Hormone therapy (HT) is a potential treatment to relieve symptoms of menopause and prevent the onset of disease such as osteoporosis in postmenopausal women. We evaluated changes in markers of exercise-induced skeletal muscle damage and inflammation [serum creatine kinase (CK), serum lactate dehydrogenase (LDH), and skeletal muscle mRNA expression of IL-6, IL-8, IL-15, and TNF-alpha] in postmenopausal women after a high-intensity resistance exercise bout. Fourteen postmenopausal women were divided into two groups: women not using HT (control; n = 6, 59 +/- 4 yr, 63 +/- 17 kg) and women using traditional HT (HT; n = 8, 59 +/- 4 yr, 89 +/- 24 kg). Both groups performed 10 sets of 10 maximal eccentric repetitions of single-leg extension on the Cybex dynamometer at 60 degrees /s with 20-s rest periods between sets. Muscle biopsies of the vastus lateralis were obtained from the exercised leg at baseline and 4 h after the exercise bout. Gene expression was determined by RT-PCR for IL-6, IL-8, IL-15, and TNF-alpha.

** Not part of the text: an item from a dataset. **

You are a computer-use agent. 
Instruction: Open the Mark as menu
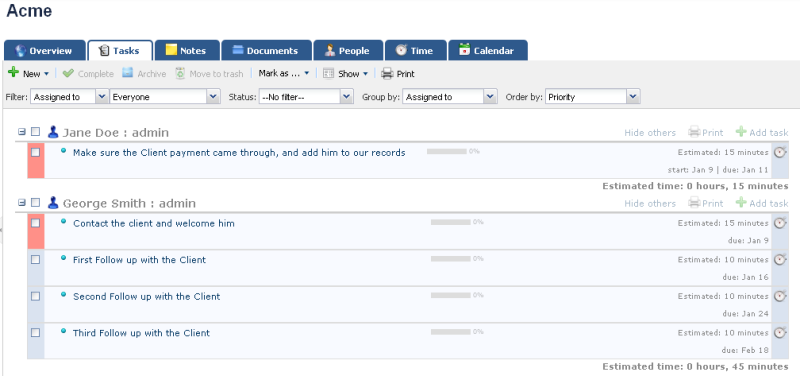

Blood draws were performed at baseline and 3 days after exercise to measure CK and LDH. Independent t-tests were performed to test group differences (control vs. HT). A probability level of P <or= 0.05 was used to determine statistical significance. We observed significantly greater changes in mRNA expression of IL-6, IL-8, IL-15, and TNF-alpha (P <or= 0.01) in the control group compared with the HT group after the exercise bout. CK and LDH levels were significantly greater after exercise (P <or= 0.01) in the control group. Postmenopausal women not using HT experienced greater muscle damage after maximal eccentric exercise, indicating a possible protective effect of HT against exercise-induced skeletal muscle damage.